* **WRITTEN EXERCISE 1**:
Reproduce the part of the quartz crucible thread that begins with the words "In fact I would" and ends with the words "be completely digested.".
* **WRITTEN EXERCISE 2**:
Write the next part of the forum thread about the quartz crucible, picking up after its final post.

* **PASSAGE**:

....

# Quartz crucible.



## HAuCl4 (Oct 22, 2010)

Too big maybe, but maybe someone has a use for this?. 

http://www.shinetsu.co.jp/e/materials/semiconductors/index.shtml

:shock:


----------



## Irons (Oct 22, 2010)

I wonder how many missionaries one could get in that pot? :mrgreen:


----------



## goldsilverpro (Oct 22, 2010)

C'mon, HAuCl4, why do you waste our time with all of this obscure BS? Why don't you concentrate on reality? Interesting but not practical, at all!!


----------



## qst42know (Oct 22, 2010)

Irons said:


> I wonder how many missionaries one could get in that pot? :mrgreen:



With or without carrots and potatoes? :mrgreen:


----------



## Barren Realms 007 (Oct 22, 2010)

Irons said:


> I wonder how many missionaries one could get in that pot? :mrgreen:



8-10 if you slice them this enough.


----------



## HAuCl4 (Oct 23, 2010)

goldsilverpro said:


> C'mon, HAuCl4, why do you waste our time with all of this obscure BS? Why don't you concentrate on reality? Interesting but not practical, at all!!



Dunno Chris. The price maybe high, and the material not ideal, but it has about the perfect shape and size for a general purpose digestor.

In fact I would not mind to process silver in something like that, made of fiberglass lining, with a plastic paddle to stir the stuff.

An innocent missionary bystander could fall inside though. But I'm thinking depth of liquid about 2-3 inches maximum, hence the missionary can escape with minor burns, but the metal be completely digested.

It'd be fast too. $200 in fiberglass cloth and resin, $100 in steel and paint, and then the labor, and you are in the silver refining business. More or less. If one can find the silver.

....

* **INFORMATION PROVIDED**:

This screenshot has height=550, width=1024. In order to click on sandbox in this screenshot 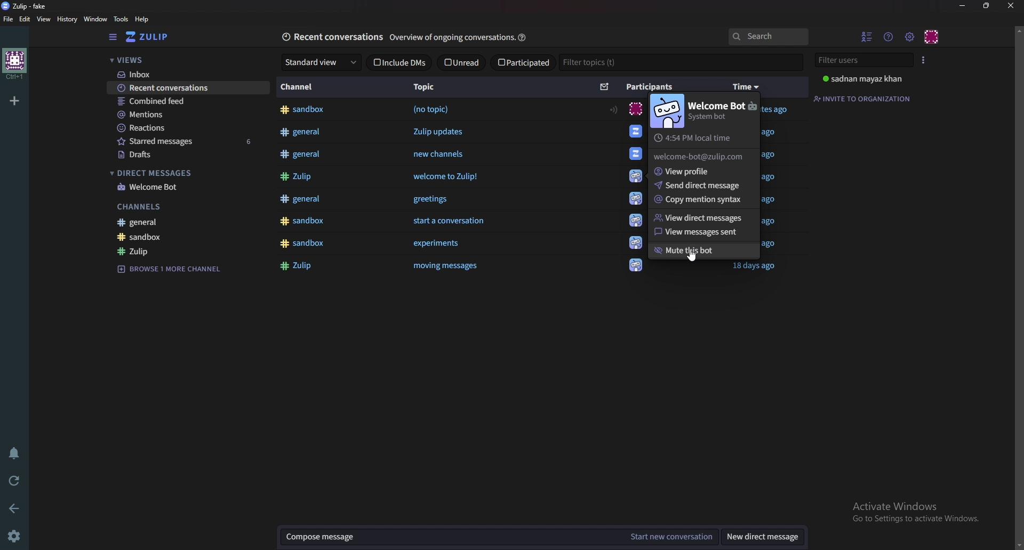, I will do `click(187, 236)`.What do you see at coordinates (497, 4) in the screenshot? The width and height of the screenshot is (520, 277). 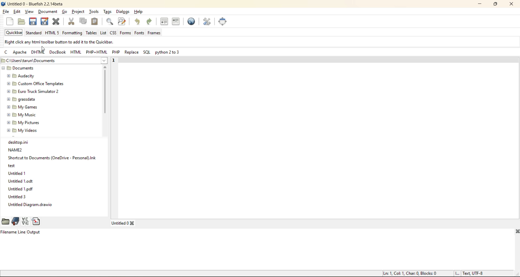 I see `maximize` at bounding box center [497, 4].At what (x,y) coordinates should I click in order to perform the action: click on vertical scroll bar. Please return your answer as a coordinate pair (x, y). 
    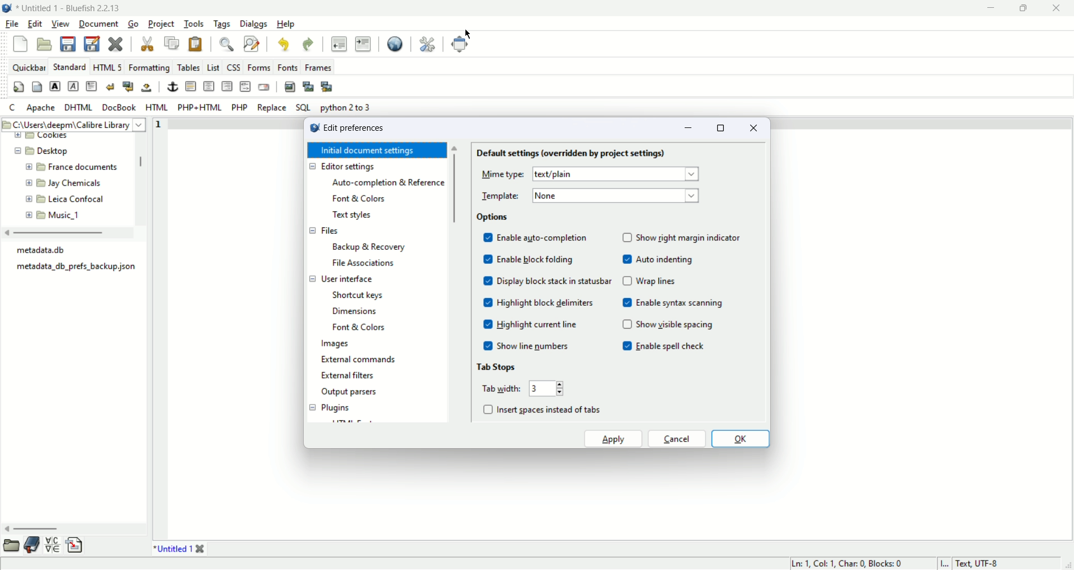
    Looking at the image, I should click on (455, 186).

....

* **FINAL ANSWER 1**:
In fact I would not mind to process silver in something like that, made of fiberglass lining, with a plastic paddle to stir the stuff.

An innocent missionary bystander could fall inside though. But I'm thinking depth of liquid about 2-3 inches maximum, hence the missionary can escape with minor burns, but the metal be completely digested.

* **FINAL ANSWER 2**:
----------



## HAuCl4 (Oct 23, 2010)

I know something like this works fine. Batches up to 10,000 Oz. Hot sulfuric cheaper than nitric. :shock:


----------



## Lou (Oct 25, 2010)

That's a crucible for growing single crystal silicon boules.

While that would work nicely, I would rather have a glass lined (though it's more enamel than glass) reaction kettle. You can pick up used 100 gallon reactors for about $1000 occasionally. Give them a good scrub and a new paint job and they'll work like new.


----------



## HAuCl4 (Oct 25, 2010)

Enamel. mmmm. I guess the Pfaudler walls are made with some sort of advanced enamelling technique. I wonder how they match the thermal expansion of the glass to that of the metal. Interesting. Thanks.

Maybe I'll start making Pfaudler knock-offs!. lol. :shock:

edit: It didn't take long... the chinese already started...they look just like Pfaudlers:

http://www.tradevv.com/chinasuppliers/yontonlinda584521_p_ce572/china-Enamel-Reactor-Kettle.html

Yet they still make them the wrong shape. Dish-like flat reactors offer much larger surface area to the acids, without stirring. IMHO.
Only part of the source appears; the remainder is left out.